The general principle worth taking away: when you build a system around expensive components, instrument the cheap stuff between them. Battery, charger, MPPT, inverter — all of those come with their own telemetry. The cable, the lugs, the busbar, the fuse: nothing watches those by default, and they're exactly where the slow failure modes live. Lug oxidation, joint resistance creep, fuse age, undersized hardware running hot — every one of them is silent until it isn't.

£6 of sensors caught a £120 problem before it became a £700 one. The wire between the battery and the bus is the single most important piece of monitoring this setup has, and it's also the cheapest. If I were starting a battery-and-solar build from scratch, the temp probes on the high-current cable would go in before anything else.

What This Tells Me

Three things stand out from this single 15-minute test:

First, the original 35°C delta really was geometry. With a properly sized busbar in place, the delta drops to a normal 8°C — which is what I'd expect from the fuse dissipating a few watts in series with the cable, not a connection problem at either end. Future drift in that delta would now genuinely flag a degrading joint, because the geometric explanation no longer accounts for it.

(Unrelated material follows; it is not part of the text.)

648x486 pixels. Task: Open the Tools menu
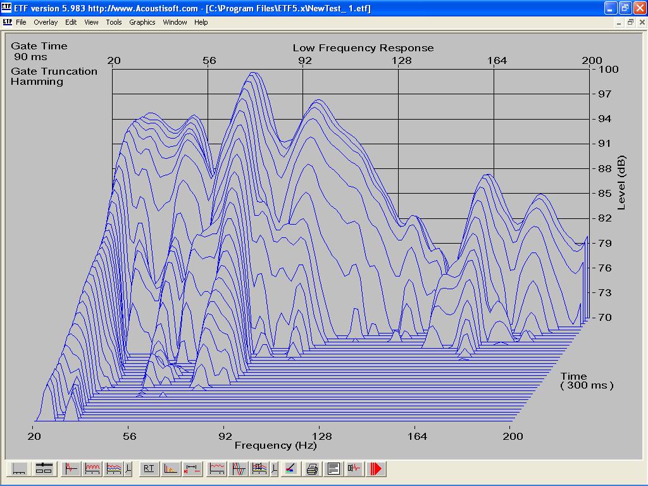(x=114, y=22)
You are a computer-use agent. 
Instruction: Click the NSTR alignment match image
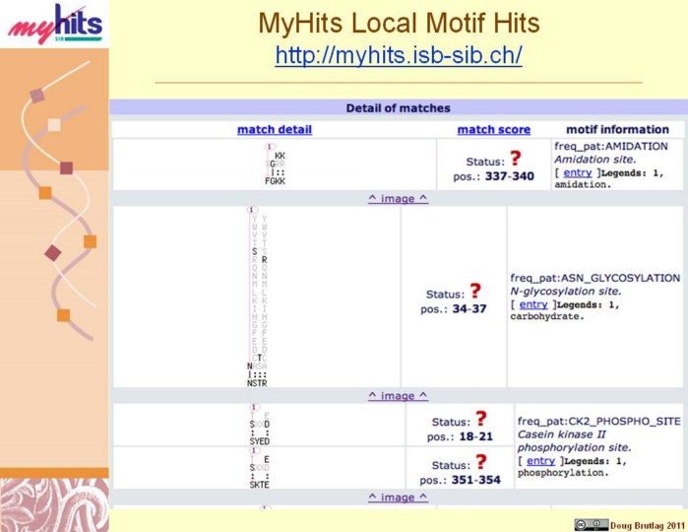coord(258,296)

Second, the combined-source peaks that pushed the old setup to 76°C should now top out comfortably below 50°C. The £120 has bought meaningful headroom for sustained summer charging plus solar surges, and quietly extended the service life of every connector and lug in that current path through Arrhenius — every 10°C of cooling roughly doubles component life.

Third, my temperature alerting can stay tighter. I had briefly raised the panic threshold from 70°C to 80°C earlier today to suppress alarms on the legitimate combined-source peaks. That's now back at 70°C, where it should be — anything cracking 70°C with the new bars in place would be a real signal worth investigating.

What's Still Worth Measuring

Two things on the to-do list. First, whether the negative cable shows similar improvement once I add DS18B20 sensors at its lugs — symmetric instrumentation will give a complete picture rather than just the red side. Second, whether the annual energy savings from the lower joint resistance show up as a visible signal on the per-month cap-vs-Agile accounting. The estimated £2-3/year of efficiency gain is below noise on a one-month window but should be detectable across a full year.

For now, the headline holds across everything I've watched: same cable, same fuse, similar (slightly higher) load, busbar runs 26°C cooler at peak charge, the busbar-vs-battery delta during charging has dropped from +35°C to under +2°C, idle is thermally invisible, and cooldown takes minutes instead of hours. £120 well spent.

The Real Takeaway

The busbar swap is the thing in the photos. The numbers go in a table. The £120 cost goes on the ROI page. All of that is the visible end of the story.

The actual win was a decision I made months ago: clamp two cheap temperature probes to the high-current cable and let them log to a database every minute. That decision is what made the alarm fire on the bad afternoon. It's what gave me the historical record showing 15–20°C delta across every charge cycle. It's what let me predict the post-swap behaviour and verify it once the new bars were in. None of those steps work without the data.

If you've built — or are building — a battery, solar, or any kind of high-current home setup: instrument the wire. Cells get watched by their BMS. Loads get watched by their plugs. The cable, the lugs, the fuse, the busbar — the parts that fail silently and slowly — almost never get watched at all unless you make a deliberate choice to add the probes. Two DS18B20s and a Zigbee bridge cost less than a takeaway and turn an opaque path into a graph you can read. The next failure they catch will more than pay for them.

Better data made a better decision possible. That's the entire post.